Volto a perguntar, acha que apesar de o contexto ter mudado, estes "empresários-políticos" devem ser julgados e condenados?
Sou pela justiça e pelo poder judicial, e se alguém cometeu algum crime e se prove que prejudicou a nação por causa da sua acção, então deve ser julgado.

Mesmo que seja um ex-presidente da Republica?
Qualquer pessoa. Não devemos pessoalizar. Temos que analisar de uma forma objectiva. Repito, qualquer pessoa que tenha prejudicado uma Nação, que isso seja provado judicialmente, sem qualquer interferência política, deve responder pelos seus actos. Mas também só acredito num sistema judicial que não seja de "caça às bruxas", que não seja subjectivo. Temos várias instituições de controlo da legalidade - Tribunal de Contas, IGAPE, Procuradoria, entre outras, mais o poder de investigação dos serviços criminais. Se todas elas, objectivamente, provarem que houve delito, deve ser julgado.

E deve ser condenado?
Se for provado. Se tem todos os elementos que passam da mera suspeição para a justificação da acusação, não há dúvida que deve ser condenado. Mas a condenação é feita numa sala de tribunal, com provas, dentro do princípio do contraditório.

Há muitos anos que anda nesta cruzada da luta contra a corrupção.
A situação mudou mesmo no País, ou são apenas palavras? Mudou! Não tenho dúvidas. E só vai piorar para aqueles que não acreditam nisto, que não cumprem a lei e que acham que são apenas falácias. Quem ainda pensa que não vamos entrar para um Estado de compliance, engana-se. Porque a força do povo é grande, e o povo quer que se continue. Já não há retrocessos. Isso ia defraudar os donos do País, o povo.

As mulheres são menos corruptas que os homens?
Esse é um dado que nós que estudamos compliance, confirmamos. Nomeadamente do que diz respeito ao peculato, que como sabemos tem a ver com o desvio de dinheiros públicos. As mulheres assumem uma posição mais na resolução dos problemas sociais, muitas tratam as pessoas como filhos, e com este foco nas responsabilidades públicas, têm menos tempo para ter uma agenda paralela do esquema, para montar com frieza e calculismo um plano para defraudar o Estado. Mas não há regras sem excepção.

O caso da presidente da Coreia da Sul...
Isso passou-se num país, que juntamente com Singapura, são dos casos mais interessantes na luta contra a corrupção. Mas veja-se que neste caso a postura das mulheres é diferente. Assumiu, apresentou-se e mostrou-se disponível para pagar pelo seu erro. O mesmo aconteceu em África com uma das mulheres que mais admirava no nosso continente.

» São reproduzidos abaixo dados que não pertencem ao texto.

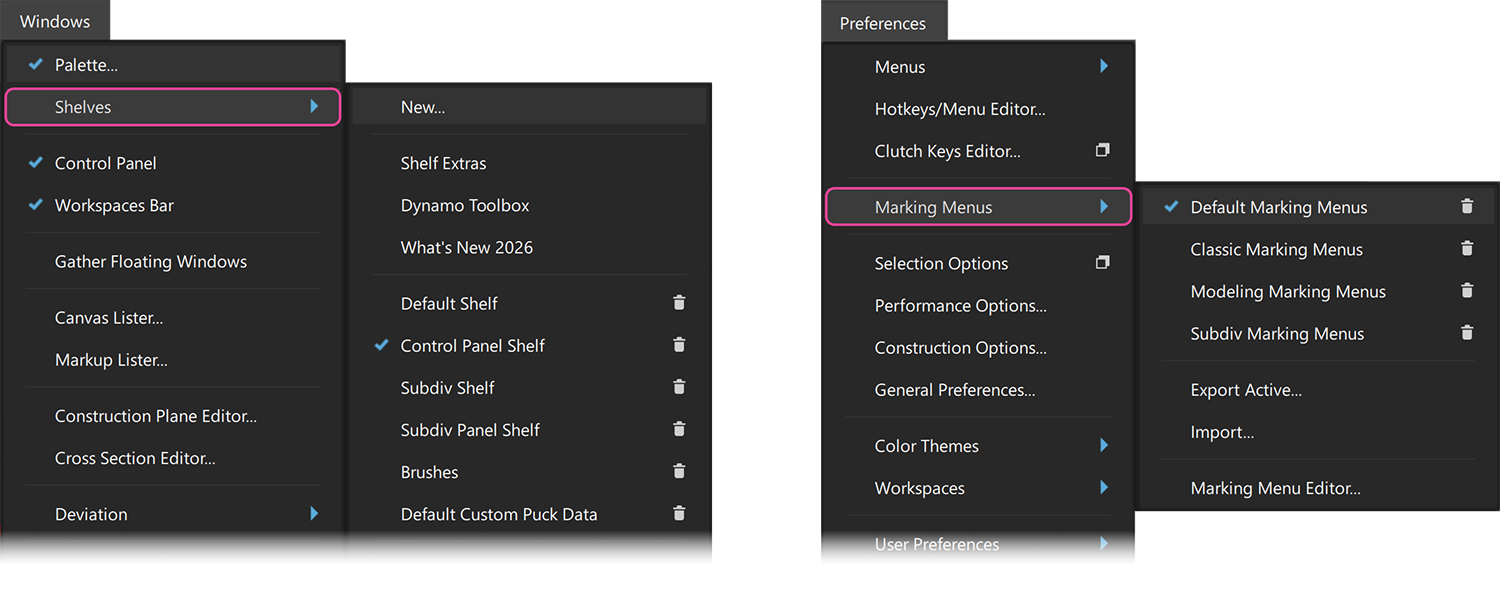1500x593 pixels.
Task: Remove Subdiv Shelf using its trash icon
Action: [x=679, y=387]
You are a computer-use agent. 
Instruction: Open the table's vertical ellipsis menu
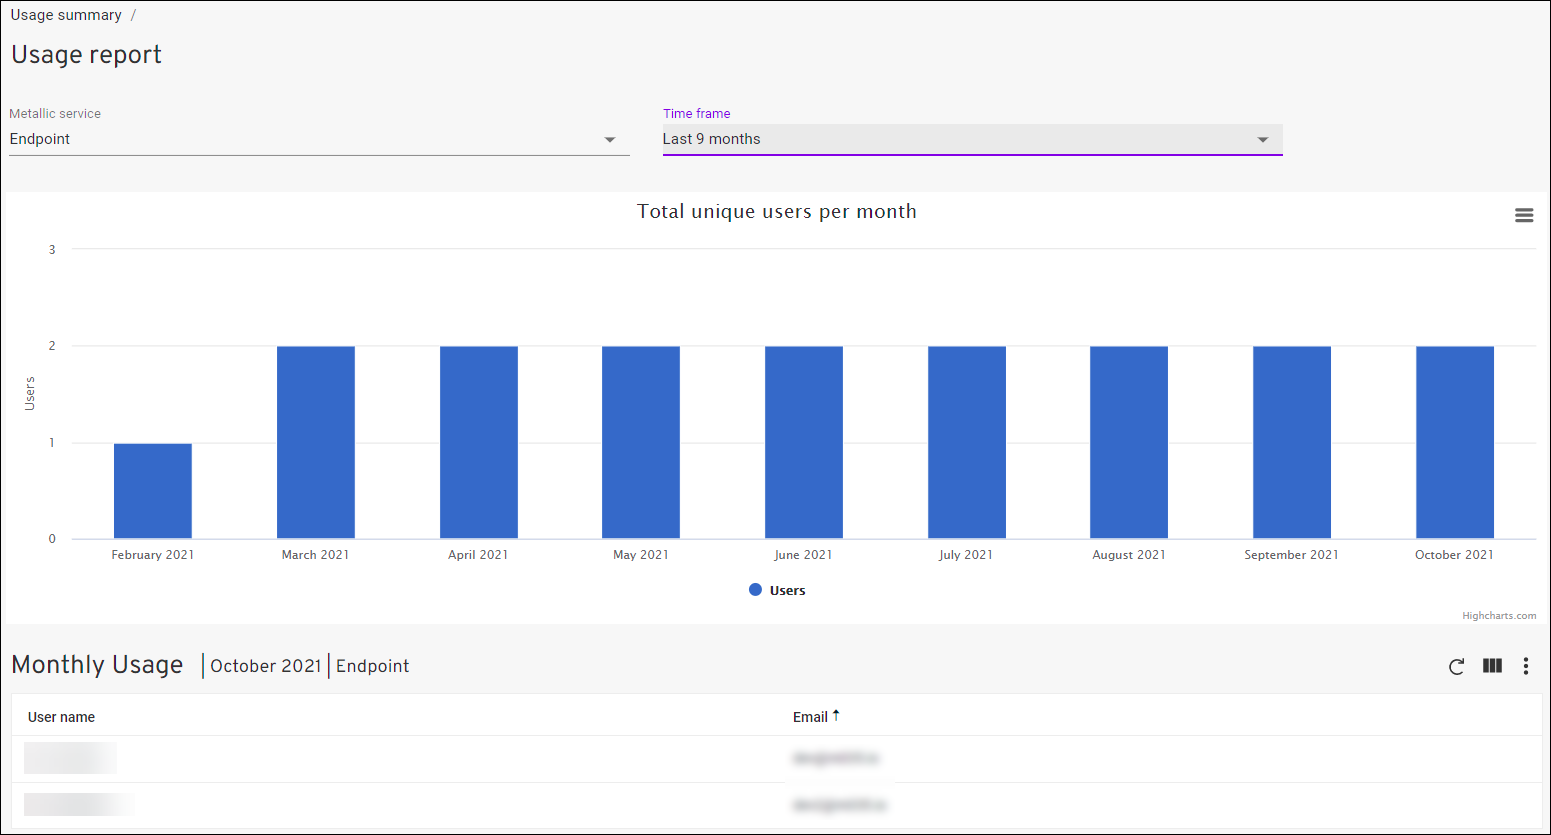[x=1525, y=666]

Tratou-se de deslumbramento pela posição ocupada?
O poder da caneta é extremamente complicado em termos de compliance. Quando as dificuldades financeiras - não só da micro-família como da macro-família - são grandes, fazem com que o poderoso facilmente caia em ciladas. Porque é a sua assinatura que vai adjudicar contratos, é a sua assinatura que vai autorizar a disponibilização de verbas...

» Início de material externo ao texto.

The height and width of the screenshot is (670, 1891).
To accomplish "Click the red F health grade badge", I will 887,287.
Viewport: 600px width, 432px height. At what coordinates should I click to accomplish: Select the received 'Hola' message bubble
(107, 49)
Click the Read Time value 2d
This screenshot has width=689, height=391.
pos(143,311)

Está a dizer-me que há desculpa para a corrupção?
Não há desculpa. Não é desculpável porque não é um dinheiro seu. Estou é a dizer que é necessário formação, preparação, que tenha os seus assuntos macro e micro-familiares devidamente resolvidos. Quando damos esse poder da caneta a alguém com fome, a probabilidade deste poder ser utilizado em proveito e benefício próprio é muito maior.

Lídia Onde

Trajecto profissional

Foi das primeiras pessoas a desfraldar a bandeira contra a corrupção, implantação do compliance e valorização do capital humano em Angola. Advogada de profissão, ligada ao sector do petróleo, com experiência nos Estados Unidos, Ásia e África, faz parte da network Word Economics for África. Empreendedora, fundadora do grupo LCF, promoveu 603 primeiros empregos na sua organização e proporcionou 312 estágios externos de advocacia aos seus colaboradores.

Ganhou inúmeros prémios, onde se destaca o ACQ Global Awards 2014 (melhor advogada anti fraude e recuperação de activos) e o Corporate Excellence Awards 2015 (Most Influential Woman On Natural Resourses). Foi também reconhecida em Houston por ter sido a primeira mulher a abrir um escritório de Ética e Compliance em 2013.